• [TASK DETAILS]: The entries underneath need to be duplicated exactly, with none omitted.

━━━ INFORMATION SUPPLIED ━━━

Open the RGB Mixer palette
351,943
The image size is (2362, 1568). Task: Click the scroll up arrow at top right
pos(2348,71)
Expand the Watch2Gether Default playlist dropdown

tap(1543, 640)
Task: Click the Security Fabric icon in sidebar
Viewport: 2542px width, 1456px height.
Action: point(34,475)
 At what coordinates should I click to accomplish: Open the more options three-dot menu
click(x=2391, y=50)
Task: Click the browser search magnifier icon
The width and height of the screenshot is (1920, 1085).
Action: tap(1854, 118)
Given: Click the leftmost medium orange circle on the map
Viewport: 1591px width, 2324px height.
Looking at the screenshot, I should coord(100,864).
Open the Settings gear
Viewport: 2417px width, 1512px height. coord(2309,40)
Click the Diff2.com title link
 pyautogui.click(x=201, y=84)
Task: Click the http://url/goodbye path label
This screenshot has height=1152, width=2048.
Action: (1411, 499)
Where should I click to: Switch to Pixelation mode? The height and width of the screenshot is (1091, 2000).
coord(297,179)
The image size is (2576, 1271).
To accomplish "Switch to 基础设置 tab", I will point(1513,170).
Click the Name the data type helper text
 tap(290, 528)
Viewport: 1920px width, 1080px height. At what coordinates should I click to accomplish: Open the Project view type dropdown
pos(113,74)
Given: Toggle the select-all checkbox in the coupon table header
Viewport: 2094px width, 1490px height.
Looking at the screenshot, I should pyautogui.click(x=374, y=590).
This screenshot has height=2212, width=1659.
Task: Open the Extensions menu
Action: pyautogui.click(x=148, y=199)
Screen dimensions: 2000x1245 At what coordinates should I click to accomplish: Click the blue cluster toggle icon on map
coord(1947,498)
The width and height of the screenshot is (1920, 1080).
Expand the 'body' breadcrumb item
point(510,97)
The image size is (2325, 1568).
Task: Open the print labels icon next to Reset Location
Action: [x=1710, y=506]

━━━

• [EXERCISE RESULT]:
Open the RGB Mixer palette
351,943
The image size is (2362, 1568). Task: Click the scroll up arrow at top right
pos(2348,71)
Expand the Watch2Gether Default playlist dropdown

tap(1543, 640)
Task: Click the Security Fabric icon in sidebar
Viewport: 2542px width, 1456px height.
Action: point(34,475)
 At what coordinates should I click to accomplish: Open the more options three-dot menu
click(x=2391, y=50)
Task: Click the browser search magnifier icon
The width and height of the screenshot is (1920, 1085).
Action: tap(1854, 118)
Given: Click the leftmost medium orange circle on the map
Viewport: 1591px width, 2324px height.
Looking at the screenshot, I should coord(100,864).
Open the Settings gear
Viewport: 2417px width, 1512px height. coord(2309,40)
Click the Diff2.com title link
 pyautogui.click(x=201, y=84)
Task: Click the http://url/goodbye path label
This screenshot has height=1152, width=2048.
Action: (1411, 499)
Where should I click to: Switch to Pixelation mode? The height and width of the screenshot is (1091, 2000).
coord(297,179)
The image size is (2576, 1271).
To accomplish "Switch to 基础设置 tab", I will point(1513,170).
Click the Name the data type helper text
 tap(290, 528)
Viewport: 1920px width, 1080px height. At what coordinates should I click to accomplish: Open the Project view type dropdown
pos(113,74)
Given: Toggle the select-all checkbox in the coupon table header
Viewport: 2094px width, 1490px height.
Looking at the screenshot, I should pyautogui.click(x=374, y=590).
This screenshot has height=2212, width=1659.
Task: Open the Extensions menu
Action: pyautogui.click(x=148, y=199)
Screen dimensions: 2000x1245 At what coordinates should I click to accomplish: Click the blue cluster toggle icon on map
coord(1947,498)
The width and height of the screenshot is (1920, 1080).
Expand the 'body' breadcrumb item
point(510,97)
The image size is (2325, 1568).
Task: Open the print labels icon next to Reset Location
Action: [x=1710, y=506]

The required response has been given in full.